Both men were tall, both lean, both dressed in the kind of needle-sharp suits you wouldn’t find anywhere but at a top-notch tailors. But the newcomer was taller and a lot darker, and just that bit more…forbidding because of it, she observed with a cold little quiver that stopped her from approaching them.
As she watched, she saw his dark brown eyes make an impatient scan of their surroundings. There was a tension about him, a restlessness so severely contained that it flicked along his chiselled jawline as if he was clenching and unclenching his teeth behind his rather cold-looking mouth. Then the mouth suddenly twisted, and Samantha didn’t need to be clairvoyant to know what he was thinking right then.

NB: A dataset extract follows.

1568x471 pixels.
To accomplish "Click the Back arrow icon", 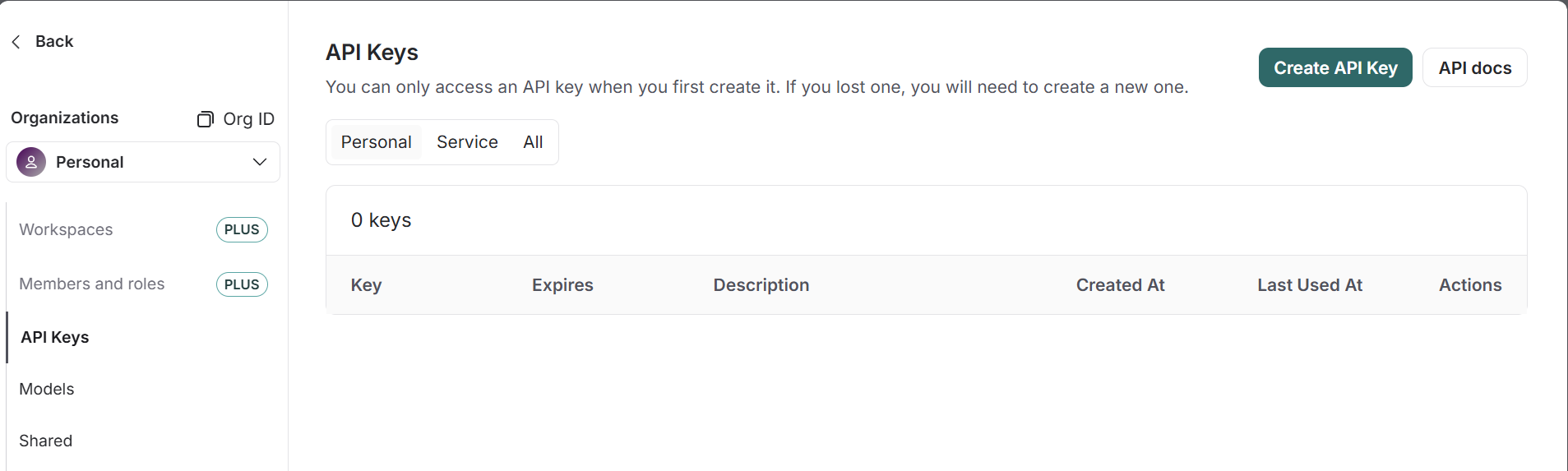I will click(x=16, y=42).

The decor in here was a horrendous mix of pre-First World War splendour and 1960s grot. Originally built to grand Victorian specifications, the Tremount had been revamped in the 1960s, and everything tasteful had been pulled out or hidden behind sheets of flat plasterboard. Even the carpet on the floor was a gruesome spread of royal purple with large splashes of sunshine-gold to complete the horror. There wasn’t a stick of furniture in the place that said grace and style; instead it said teak and vinyl rubbish, and even the rubbish had seen better days.
Much like herself, she likened wryly, absently rubbing her knee while watching his gaze go slashing right past her. Then it stopped, sharpened, and came swinging swiftly back again.
Their eyes locked. The hard line of his mouth slackened on a short, sharp intake of air. He looked horrified. And suddenly she didn’t like what was happening here. She didn’t like him, she realised, as a tight constriction completely closed her throat. She couldn’t breathe, couldn’t swallow. Even her heart stopped beating with a violent thump, then set going like a hammer drill against her right temple.
As if he could see it happen, his eyes flicked up to her temple. She saw him flinch—remembered the fine pink pucker of scar tissue there, and instinctively put up a hand to cover it.
The fact that she’d managed to move seemed to prompt him to do the same. He began walking straight towards her in a strange, slow, measured way that made her want to start backing. Sweat began to break out all over her. The room began to fade, tunnelling inwards in ever-decreasing circles until the only the two people left in the foyer seemed to be herself and him. And the closer he came, the more tight and airless the tunnel began to feel, until she was almost suffocating by the time he came to a halt two short feet away.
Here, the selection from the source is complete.